Well, I survived the first leap of faith. As of this morning, 44 people (not counting me) have actually read my first post. And, wait, even better — THREE have actually commented (and said nice things!). Imagine that, I might actually be able to do this (well, at least those three people might be willing to read the next post — I could just be kidding myself, but I’m writing this one anyway).
So, this leads me to my next thought, which is my ambition to be awesome. OK, not like in that narcissistic, “Look at me, I am so awesome,” Paris Hilton kind of awesome. No, I am talking about the Julien Smith kind of awesome. The man is a fucking genius (click the awesome link, read the article, fucking was necessary, and I might even need to say it a few more times, so prepare yourself). I think I may actually have awesome in me somewhere, crumpled up in one of these boxes of shit in my head. I just need to let it out and stop worrying about what anyone else thinks about the crazy ass things that fall out of my mouth.

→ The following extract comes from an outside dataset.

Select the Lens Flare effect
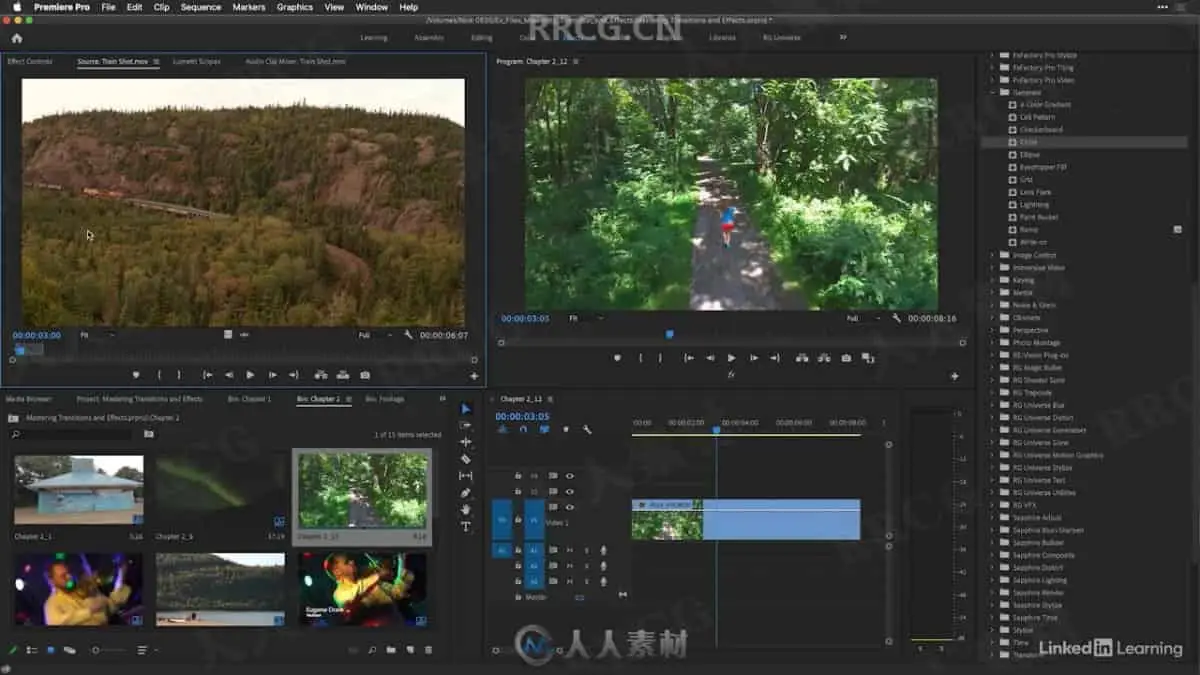Screen dimensions: 1200x675 point(1035,192)
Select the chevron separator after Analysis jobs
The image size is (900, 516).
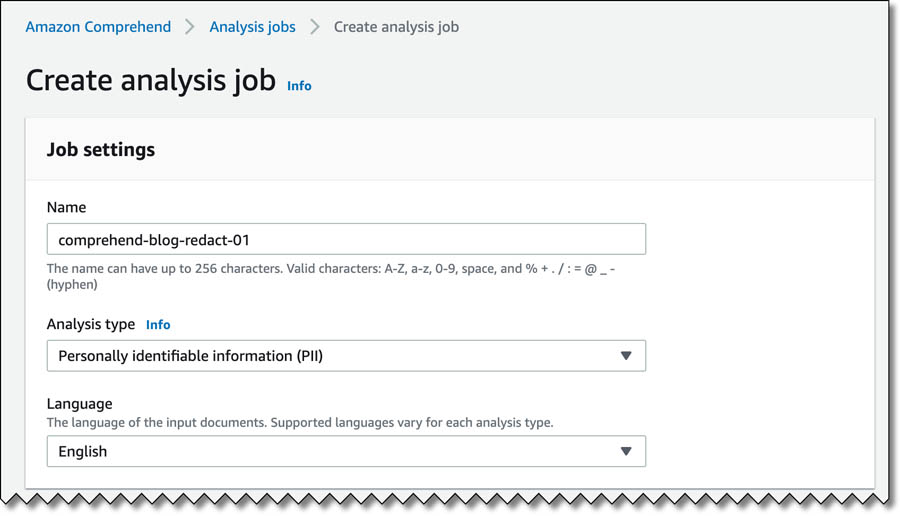tap(315, 27)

The filter is gone and it feels fucking awesome (hey, I warned you).
The problem previously, the biggest fucking roadblock to my impending awesomeness (yes, it is a word) has been the yardstick I’ve been using to measure my potential. My first yardstick was handed down by my mother. It had a pointedly-worded mantra shellacked in big, bold, nun-induced cursive letters across it which said, “You never do anything right, if only you would try harder you might almost be worth something — but in the meantime, don’t even bother because you suck and you’ll never amount to anything.” Would have made for a snazzy cross-stitched throw pillow, eh?
I managed to ditch that one for a while, but then, without even realizing it, I traded it in for my not-fucking-soon-enough-ex-husband’s yardstick. He and my mother could have stitched their pillows together — we’ll leave it at that (for now).
I know it happens to others as well, and it kinda pisses me off to see it in action. A friend of mine is an artistic genius — fucking awesome if I do say so (again, warned you). But, he is so afraid to put it out there that this beautiful stuff just sits, collecting dust while he laments his possible wasted potential. Really, ya think? Another friend recently said he didn’t know what he had to offer and some bullshit about shoes he didn’t think he could fill. He’s another fucking awesome human being that needs a new yardstick, or at least to stop worrying about filling shoes. Wear your own fucking shoes, they fit just fine — or, follow my daughter’s lead and just go barefoot everywhere you can (even when you are not supposed to — I do love being a rebel). Imagine how much more we could accomplish, how much happier we would be if we just used our own measuring tools — our own assessment of what was good, perfect, or even just enough — instead of the expectations imposed by anyone else.
So, my new yardstick is my own. It is a beautiful mess of glitter, duct tape, and brilliant quotes tacked all over it to encourage me to have the audacity to continue to try, to do and be whatever I think I can, whatever I want to be. I can only hope it’s fucking awesome.